Contact an attorney to get access to will
Your loved one may have created a will that outlines their specific wishes for their funeral arrangements and their possessions. The will helps determine the next steps you should take to ensure their wishes are honored. Getting access to the will may take a while. So it is best to get it started sooner than later.
If a will exists, you should get in touch with the attorney that drafted the document or the attorney that represents your loved one.
If no will exists or you’re unsure if one exists or you just need help, you should contact an attorney that specializes in wills and probate law.
Determine the Executor of the estate
The Executor of the estate is the person who is legally able to act on the behalf of the deceased. This person could be appointed by the will or an attorney or by the state. Usually, the Executor is a family member or close loved one. It’s important to know who this is because only the Executor can handle certain matters such as cancelling accounts and forwarding mail.
Contact their employer to understand benefits
This is important to do as soon as possible so you have an understanding of any company benefits available to you and other family members. If your loved one was a veteran of the military, contact the Veteran’s Administration, as there may be other benefits available.

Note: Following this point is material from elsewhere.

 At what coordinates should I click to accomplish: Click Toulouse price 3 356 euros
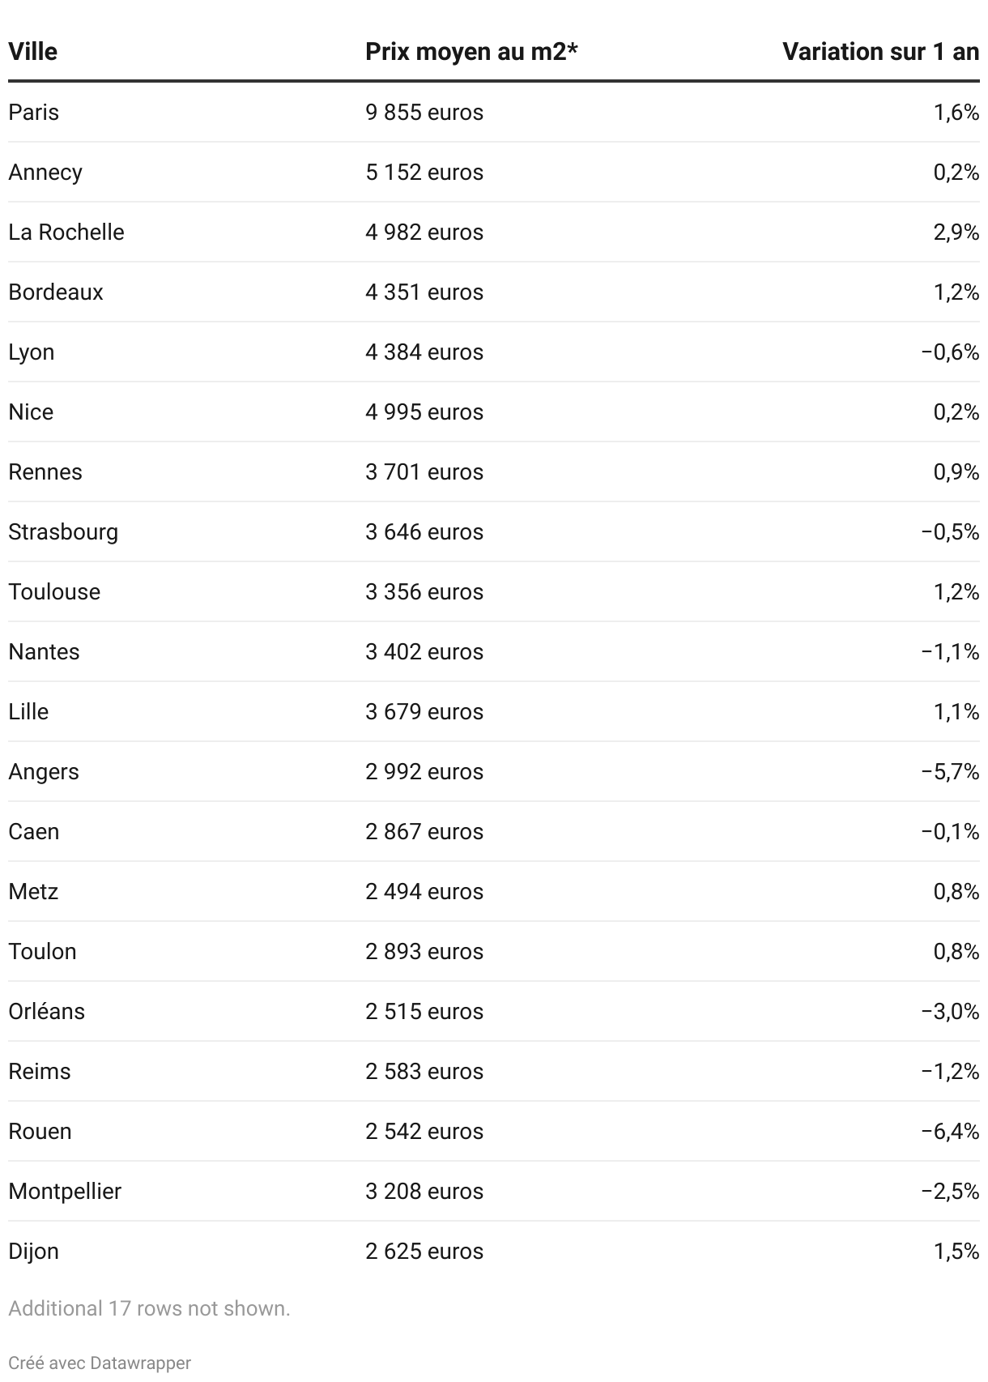424,591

Gather information for the obituary and contact newspapers
If your loved one was a member of My Wonderful Life, you may find the information you need to write that obituary when you login and view their plan . They may have even written their own. Otherwise, you should gather some key information and contact your local newspaper.

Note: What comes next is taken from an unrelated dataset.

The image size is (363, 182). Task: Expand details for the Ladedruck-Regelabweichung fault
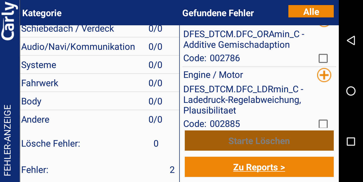pyautogui.click(x=324, y=75)
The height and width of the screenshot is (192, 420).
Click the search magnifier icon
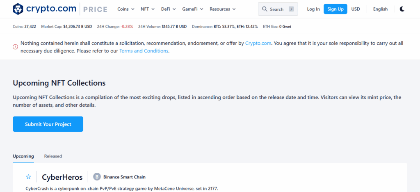coord(265,9)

Key facts and information you need for an obituary:
Armed services number
Date and birthplace
Occupation and employer
Mother’s maiden name and birthplace
Father’s name and birthplace
Those who have preceded in death
Survivors and relationship to deceased
Take security precautions at their home
If your loved one lived alone,, assign someone to be at their home. Sadly, this is a time when burglaries can happen. If that is not an option, let the police know. Lock up or remove all valuables and vehicles.
Forward mail and save important bills
Contact the post office in order to forward your loved one’s mail to a mailing address that will be monitored. This is important to keep mail from piling up and to ensure bills and other time-sensitive items aren’t missed. This is a step that can only be taken by the Executor.
Cancel newspaper, magazine, and online subscriptions
Make sure to cancel any newspaper, magazine or online service (such as streaming television or music) subscriptions.